As illustrated in Figure 4b, PLP algorithm always selects the path with the least time and consumption for migration, but it may increase migration time and energy consumption due to the ES failure.
As illustrated in Figure 4c, the Greedy-SP algorithm selects the closest ES or NR for service migration, but it is easy to fall into the local high-quality solution and cannot find the high-quality migration path.
As illustrated in Figure 4d, similar to Greedy-SP, Greedy-CP is also based on greedy thinking, but it always prefers the ES with the highest remaining computing power within the scope for service migration.

This section uses the following three indicators to evaluate the algorithm’s performance.

(1): Average Completion Time (ACT): Time to migrate services from source ES to target ES, including data transfer time and task computation time.
(2): Task Completion Rate (TCR): The success rate of service migration. If the service is migrated to the targeted ES within the user’s maximum tolerable time, the service is successfully migrated.
(3): Average Failure Count (AFC): The number of service failures during migration. The more failures, the higher the cost of the service migration.

It should be noted that because DRPS and DRPS/F choose multiple paths for service migration simultaneously, DRPS and DRPS/F are subdivided into DRPS/OP, DRPS/AP, DRPS/F/OP, and DRPS/F/AP in the experiment to evaluate the average failed times of service migration. DRPS/AP and DRPS/F/AP indicate the average number of migration failures in all migration paths, and DRPS/OP and DRPS/F/OP indicate the average number of migration failures in successful migration paths.

5.3. Experimental Results

As illustrated in Figure 5, the average completion time of the DRPS approach is the lowest because the DRPS approach performs task migration on multiple paths simultaneously. When the task migration on one of the paths is successful, the tasks on the other paths will be discarded to reduce the cost. The migration time of the DRPS/F approach is the lowest after the DRPS approach because DRPS/F does not take into account the performance fluctuations of ES, resulting in a higher failure rate of task migration than the DRPS approach takes more time. The migration times of Greedy-SP, Greedy-CP, and PLP approach are similar and significantly higher than DRPS and DRPS/F approach. Because the three do not consider the performance fluctuations of ES in the process of task migration, the PLP algorithm is jointly optimized with Pareto, so the migration time is slightly lower than the other two algorithms.

Task completion rate is an important criterion to measure the migration algorithm. A too long task migration time will affect QoS, but task migration failure will have serious consequences. As illustrated in Figure 6, the TCR of the DRPS approach and the DRPS/F approach is significantly higher than that of the other three algorithms. The reason is similar to that of the ACT. The DRPS approach dynamically updates the failure rate of ES in real-time, and the failure rate of each migration path is always the lowest. This ensures that the TCR of the DRPS approach is always better than the comparison algorithm.
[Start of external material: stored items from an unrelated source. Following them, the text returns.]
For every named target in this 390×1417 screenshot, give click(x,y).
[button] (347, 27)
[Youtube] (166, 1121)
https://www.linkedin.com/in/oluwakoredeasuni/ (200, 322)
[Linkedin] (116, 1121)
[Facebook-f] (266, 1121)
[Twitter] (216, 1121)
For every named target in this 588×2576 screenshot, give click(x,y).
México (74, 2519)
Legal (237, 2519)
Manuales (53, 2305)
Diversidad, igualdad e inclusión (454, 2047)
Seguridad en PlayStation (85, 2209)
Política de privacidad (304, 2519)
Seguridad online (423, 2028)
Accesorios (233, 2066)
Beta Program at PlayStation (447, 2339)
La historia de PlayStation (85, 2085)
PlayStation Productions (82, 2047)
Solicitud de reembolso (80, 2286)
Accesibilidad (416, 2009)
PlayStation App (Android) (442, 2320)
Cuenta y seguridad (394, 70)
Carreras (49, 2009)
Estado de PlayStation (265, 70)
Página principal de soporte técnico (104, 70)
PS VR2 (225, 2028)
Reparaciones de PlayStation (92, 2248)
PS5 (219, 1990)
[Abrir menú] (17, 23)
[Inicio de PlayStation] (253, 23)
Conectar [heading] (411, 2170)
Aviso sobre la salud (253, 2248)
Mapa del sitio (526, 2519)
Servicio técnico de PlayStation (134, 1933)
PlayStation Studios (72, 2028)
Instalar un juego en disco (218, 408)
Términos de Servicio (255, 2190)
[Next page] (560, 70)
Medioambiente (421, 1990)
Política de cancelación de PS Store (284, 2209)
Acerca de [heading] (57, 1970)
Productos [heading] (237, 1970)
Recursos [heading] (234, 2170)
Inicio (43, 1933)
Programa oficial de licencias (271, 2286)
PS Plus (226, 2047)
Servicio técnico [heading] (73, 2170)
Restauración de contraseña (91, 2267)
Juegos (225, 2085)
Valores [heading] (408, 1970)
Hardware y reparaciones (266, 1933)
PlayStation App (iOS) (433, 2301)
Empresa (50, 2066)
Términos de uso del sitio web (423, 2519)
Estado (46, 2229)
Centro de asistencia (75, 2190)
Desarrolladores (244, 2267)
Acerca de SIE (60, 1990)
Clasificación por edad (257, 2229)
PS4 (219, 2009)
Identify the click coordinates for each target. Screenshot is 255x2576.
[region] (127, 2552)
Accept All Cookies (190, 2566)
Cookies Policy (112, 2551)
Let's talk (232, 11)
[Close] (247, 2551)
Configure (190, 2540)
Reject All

The AFC can reflect the overhead of the algorithm. The higher the AFC, the more tasks that need to be retransmitted during the migration process, and the greater the natural overhead. In order to measure the performance of the algorithm more accurately, we further divide the DRPS approach and the DRPS/F approach into DRPS/OP, DRPS/AP, DRPS/F/OP, and DRPS/F/AP. As illustrated in Figure 7, DRPS/OP and DRPS/F/OP represent the AFC in the successful migration path. It can be observed that the performance of DRPS/OP is better than other algorithms in five rounds of testing. DRPS/AP and DRPS/F/AP represent the AFCs in all migration paths (including unfinished migration paths), and it can be observed that their performance has decreased. Still, this performance loss is accepted to ensure service migration’s reliability.

As can be observed from Figure 5 and Figure 6, with the increase in task volume, the performance of DRPS approach remains stable without obvious fluctuation, indicating that the DRPS approach has good robustness in ACT and TCR. Although the performance of DRPS approach on AFC fluctuates with the increase in data volume, it is also within the acceptable range.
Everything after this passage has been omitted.